[REQUIREMENT]:
Rewrite everything from the line containing "What do you see at coordinates (996, 721)" down to the line containing "at that location.", replacing "Describe" with "Identify" and leaving all else unchanged.

[TASK INPUT]:
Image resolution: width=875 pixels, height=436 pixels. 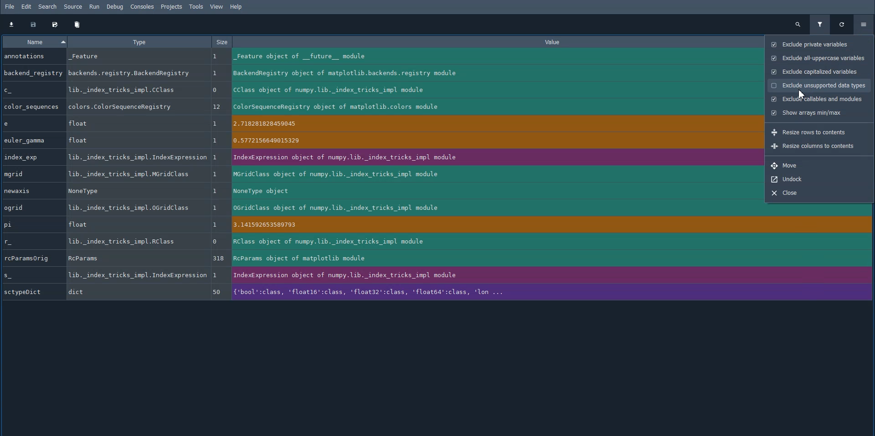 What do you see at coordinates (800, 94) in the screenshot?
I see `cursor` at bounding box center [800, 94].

* * *

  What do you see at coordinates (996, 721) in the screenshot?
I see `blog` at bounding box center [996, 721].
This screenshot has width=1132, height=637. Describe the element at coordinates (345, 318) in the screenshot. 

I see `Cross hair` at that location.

[RESPONSE TO THE TASK]:
  What do you see at coordinates (996, 721) in the screenshot?
I see `blog` at bounding box center [996, 721].
This screenshot has width=1132, height=637. Identify the element at coordinates (345, 318) in the screenshot. 

I see `Cross hair` at that location.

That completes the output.